Feeling sad and blue and lonely. All I want to do is curl up and resolve issues but it is not easy !!! If it was , would have done that long back. Some things and circumstances are beyond our control.
Life has been hectic, sad and stressful all at once. This week I have felt busy and listless and remorseful. I do not know why !!! I can’t make sense of the feeling of stressed.And being so fed up and defeated and unable to muster inspiration or resolve on this rainy gloomy day..
Supporting a depressed love one while taking care of oneself is one heck of a task. It is becoming overwhelming…
via Daily Prompt: Bewildered
It has angered and bewildered me many times in the past one year to wonder why us ?? What did we do to deserve this.. Have channelled my energy in seeking answers and yet have found one and only thing that has soothed my bewildered gut- PRAYERS.
And maybe it has come from watching my mother who is 83 now.

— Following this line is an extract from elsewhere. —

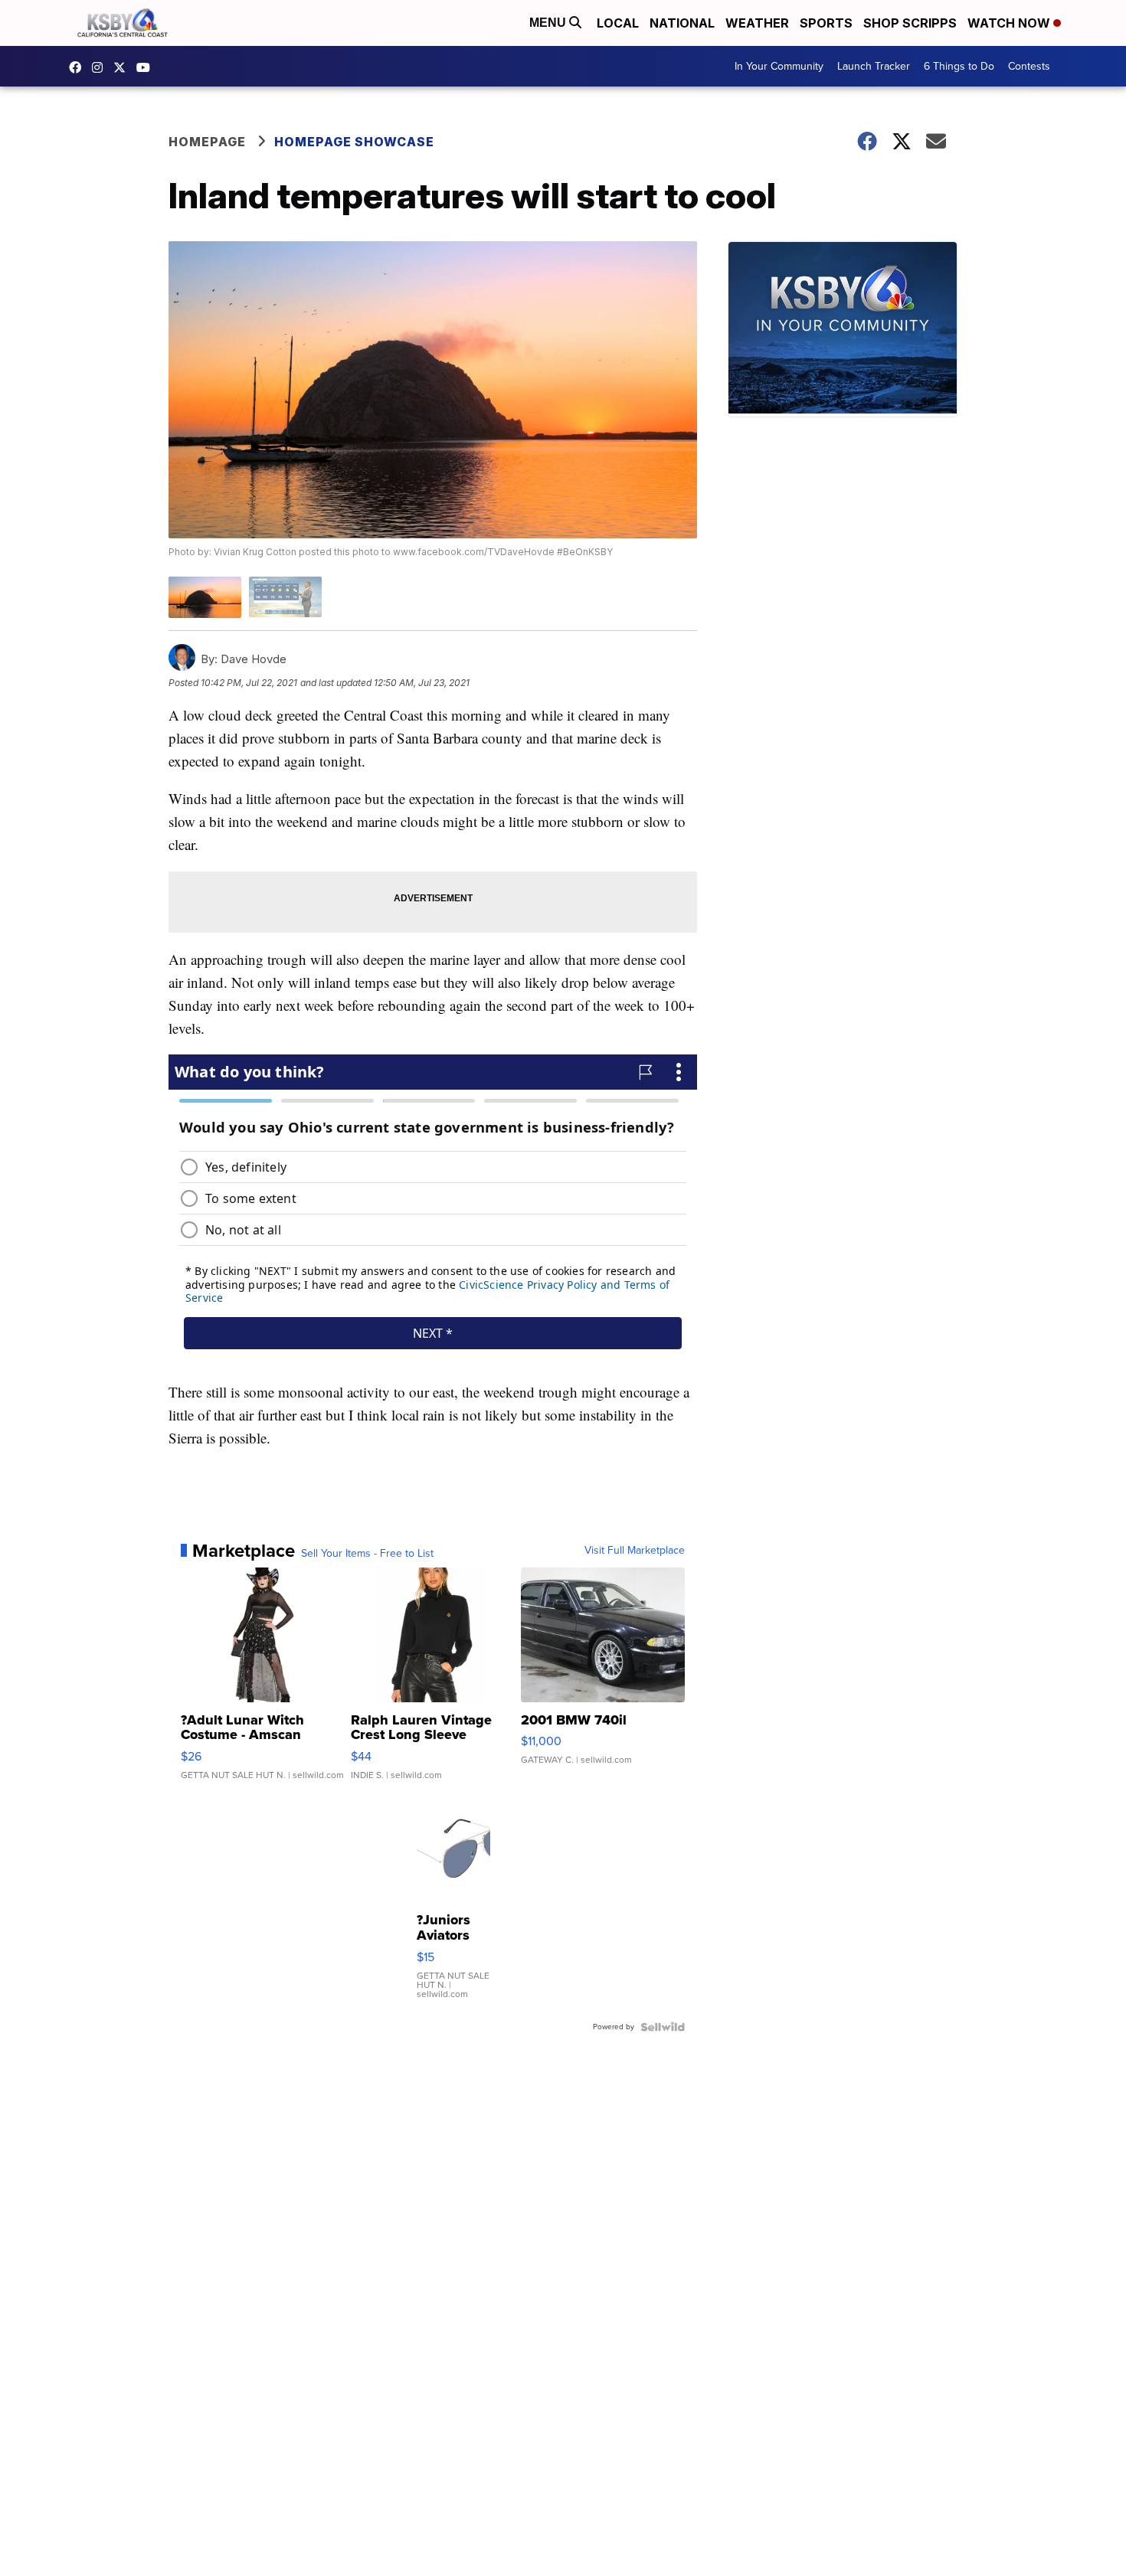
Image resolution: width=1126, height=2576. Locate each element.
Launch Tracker (873, 66)
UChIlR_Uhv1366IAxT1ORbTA (147, 67)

I have watched her since I was little girl. My mom pray with sincerity every single day without fail. Many a times the going got tough and yet she never wavered. Have seen her battle the worst (my dad battling cancer, my handicapped brother acting up , socially ostracized etc) and she is a living example of how faith and prayers keep one going.
While it has been far from easy, I have witnessed that faith and belief, knowing that we don’t run this world and knowing that there are reasons and a purpose behind what we see, has helped us through….. But sometimes in my bewildered state have asked HIM “why ???” Why does a beautiful girl (inside and out) suffer a life from a fractured mind ?? I guess it is his way of teaching me and giving me new insights to LIFE.
As I’ve prayed through the sufferings of my family , I’ve discovered that prayer isn’t so much a mystery to be bewildered with as it is the anchor to be secured by. Prayer, indeed, is the tether that ties us to the only One who is loving enough to listen compassionately, the only One wise enough to answer rightly, the only One mighty enough to respond.
For most of my life, I have believed that because things have been a certain way for a long time that they will continue to be that way, forever and ever …. The truth is, I know NOTHING.Things could change for better or for worse in an instant. A lesson I have learnt in the last one year .
To me, a bend in the road symbolizes a change in direction. Births, deaths, illness, triumphs, defeats, all bends along the path called LIFE. In life, there are seldom clear-cut beginnings, yet there are moments when fate intersects with our daily lives, setting in motion a sequence of events whose outcome we could never have foreseen.
I don’t know what lies around this bend, but I’m going to believe that the best does ….. ( From Anne of Green Gables)
via Daily Prompt: Cherish
What do I cherish the most in the year 2017 ????
It has been a stormy year and one I weathered pretty well. Even though the sailing was pretty tough I came in and out of it pretty strong. I learnt a LOT !!!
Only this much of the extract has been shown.